The second of the problems is involved in the treatment conducted with use of TFA (trifluoroacetic acid) for cutting off the peptide chain from the solid phase. For example, sialic acid present at the nonreducing terminals of oligosaccharides is readily hydrolyzed under an acid condition, so that there is the possibility that the TFA treatment will cut off sialic acid from the glycopeptide prepared. Accordingly, there is almost no case wherein oligosaccharides having sialic acid are used for solid-phase synthesis. To solve this problem, a process has been reported wherein sialic acid is transferred to an oligosaccharide with sialic acid transferase after peptide synthesis. Although useful for introducing sialic acid, this process still has the problem that difficulty is encountered in preparing glycopeptides in large quantities because the transferase is expensive.
As will be described below, however, the present invention has made it possible to artificially prepare glycopeptides in large amounts. Accordingly, it becomes possible to industrially introduce sialic acid or derivatives thereof into oligosaccharides using the sialic acid transferase.
Although there are naturally occurring oligosaccharides which have sialic acid linked thereto, oligosaccharides having sialic acid derivatives linked thereto are naturally unavailable. Thus, it is through the use of the sialic acid transferase that sialic acid derivatives can be introduced into oligosaccharides in any way.
An object of the present invention is to provide a process capable of artificially and easily preparing a large amount of a glycopeptide having at least one asparagine-linked oligosaccharide or mucin-linked oligosaccharide at a desired position of the peptide chain thereof.
Another object of the present invention is to provide a process for easily preparing a sialylglycopeptide which comprises an asparagine-linked oligosaccharide having sialic acid and wherein the sialic acid is not cut off from the glycopeptide by an acid treatment.

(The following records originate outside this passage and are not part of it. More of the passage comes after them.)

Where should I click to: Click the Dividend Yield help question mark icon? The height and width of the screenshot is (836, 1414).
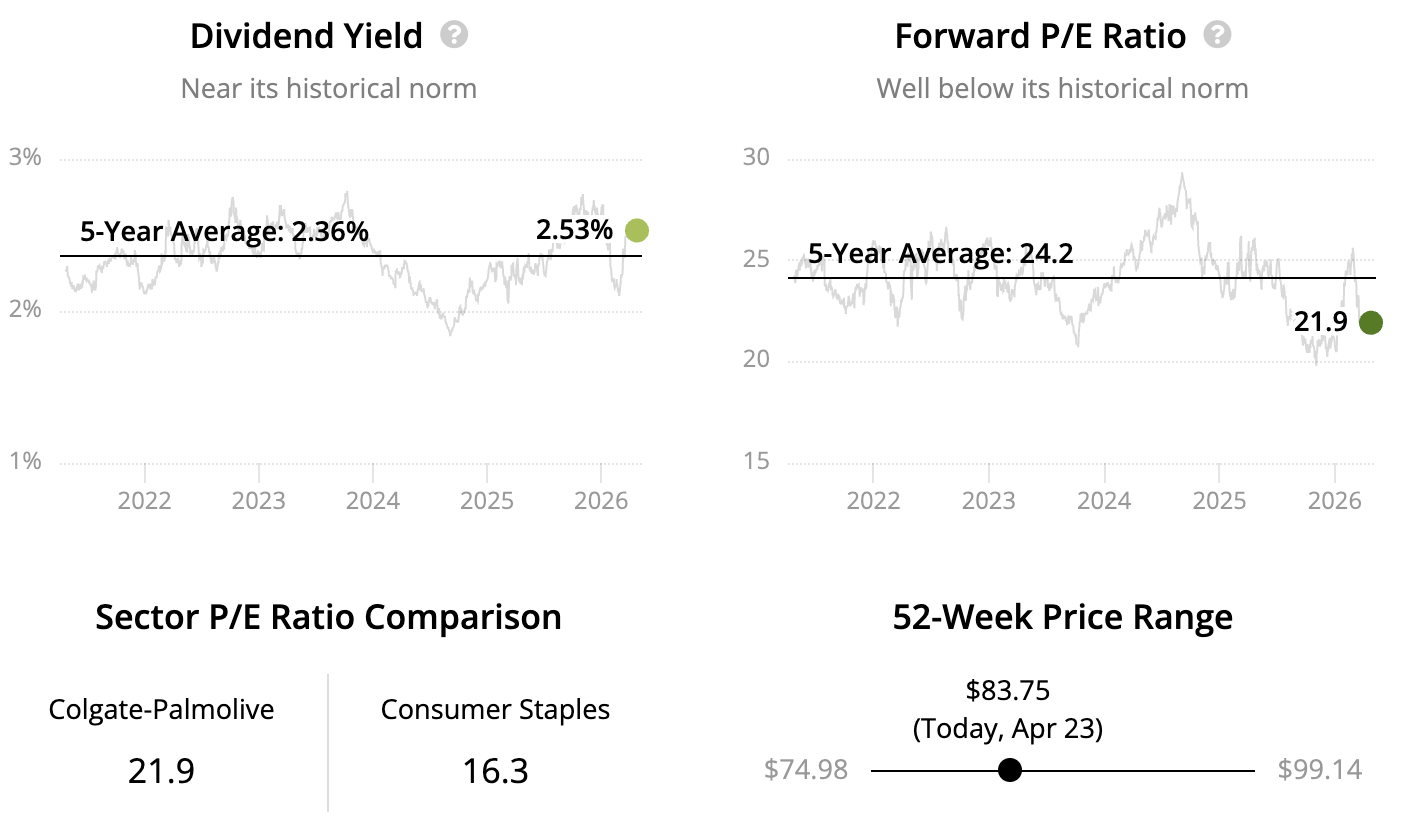click(455, 36)
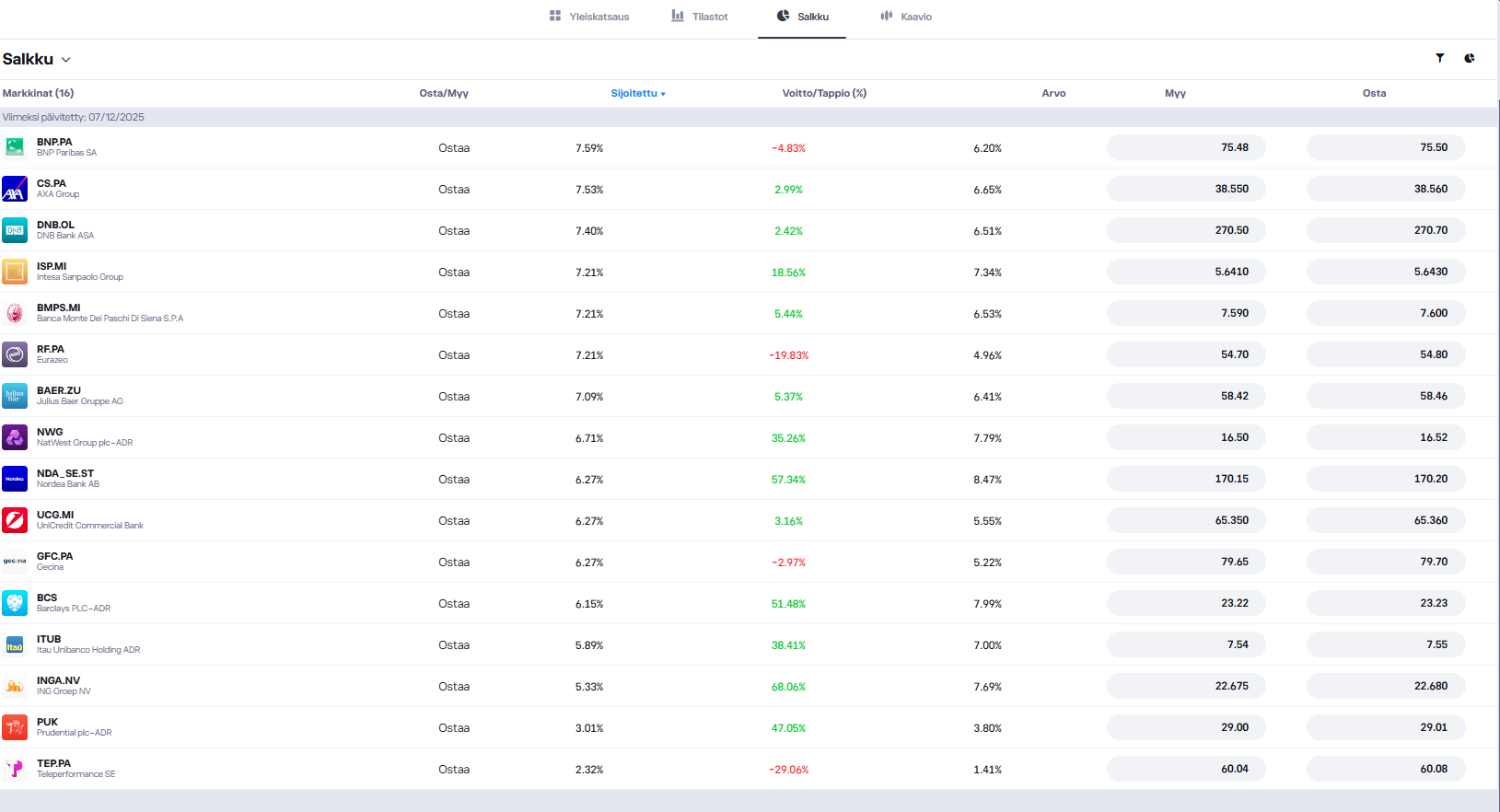Click the Voitto/Tappio (%) column header
The image size is (1500, 812).
tap(824, 93)
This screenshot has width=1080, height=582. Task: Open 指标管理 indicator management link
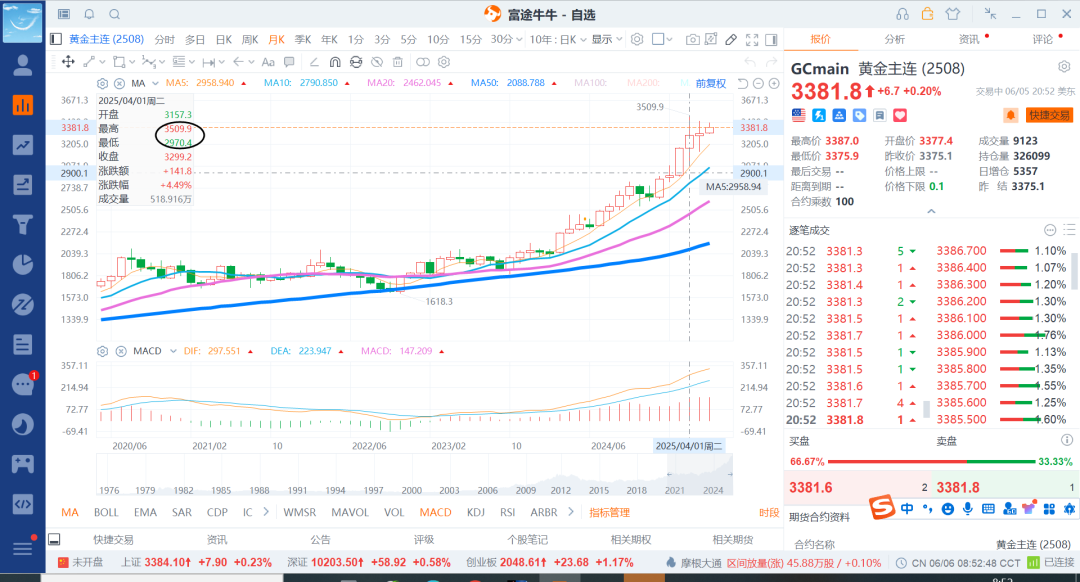609,513
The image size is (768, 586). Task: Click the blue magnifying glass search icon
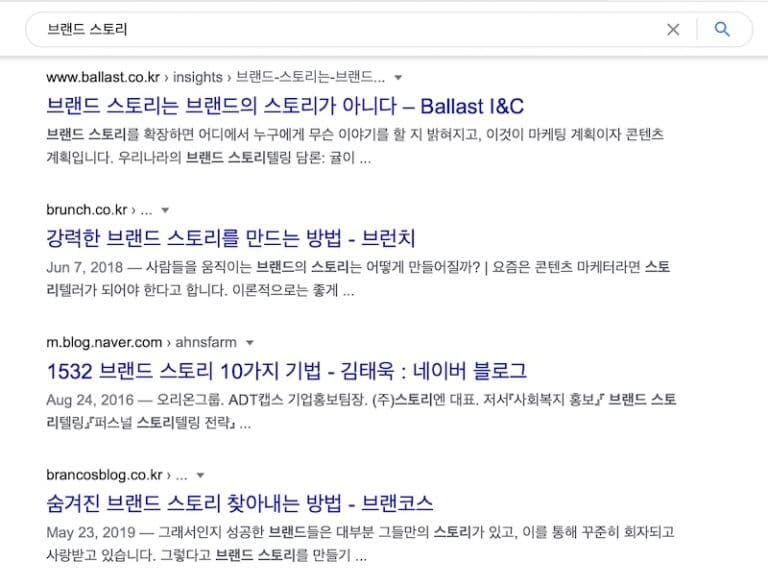point(722,29)
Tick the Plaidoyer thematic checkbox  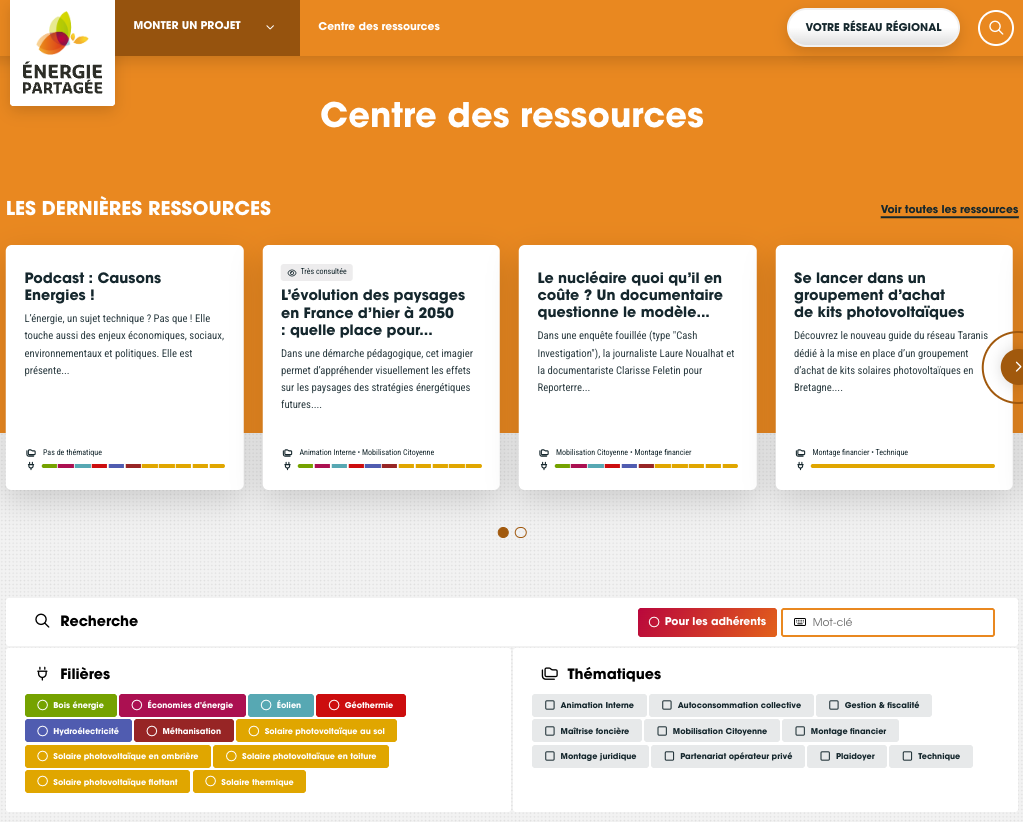[x=825, y=756]
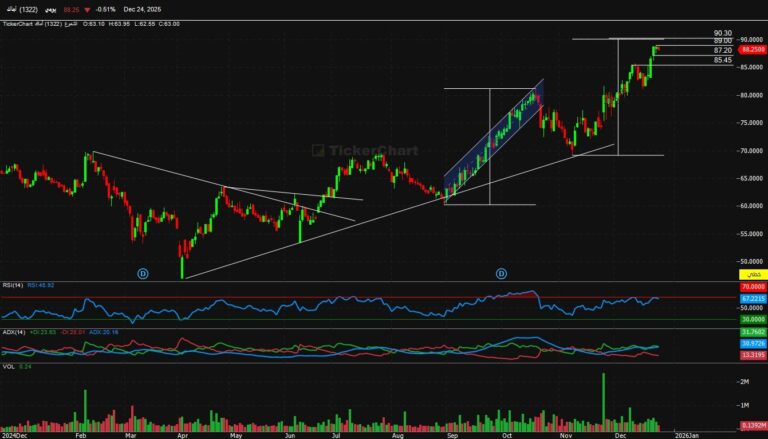The width and height of the screenshot is (768, 439).
Task: Select the blue 67.2215 RSI value tag
Action: pos(751,298)
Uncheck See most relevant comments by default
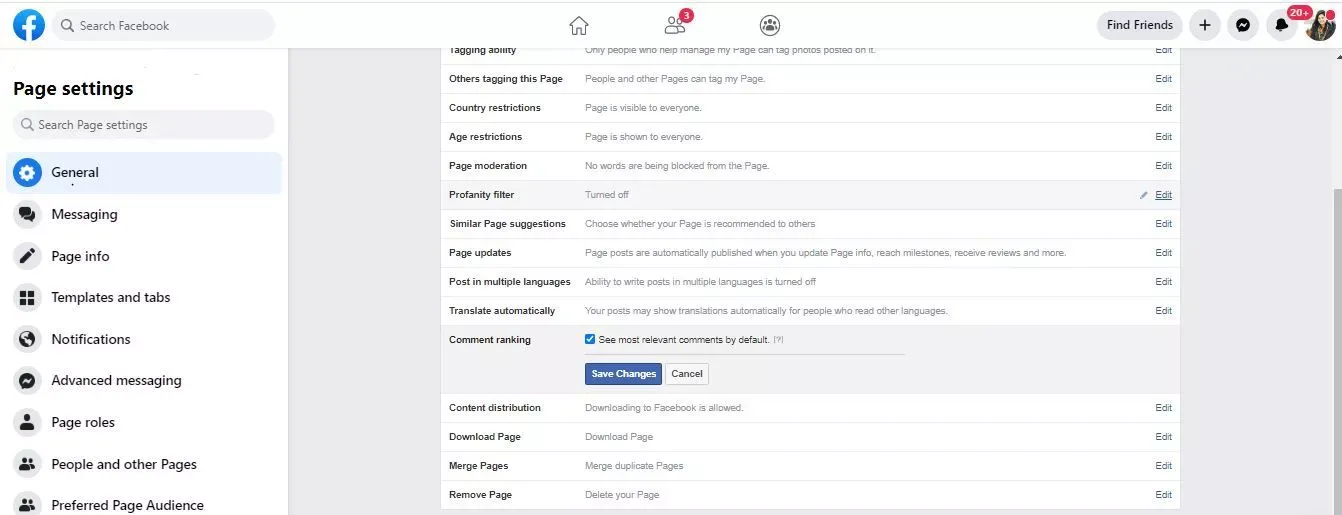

Another object of the present invention is to provide a process for artificially and easily preparing a large quantity of a glycopeptide having at least one of various novel asparagine-linked oligosaccharides at a desired position of the peptide chain thereof, with sugar residues removed therefrom as desired.
Another object of the present invention is to provide a process for preparing a glycopeptide having sialic acid or a derivative thereof introduced into the peptide with use of a sialic acid transferase.
Still another object of the invention is to provide glycopeptides which is obtainable by the above processes for preparing glycopeptides.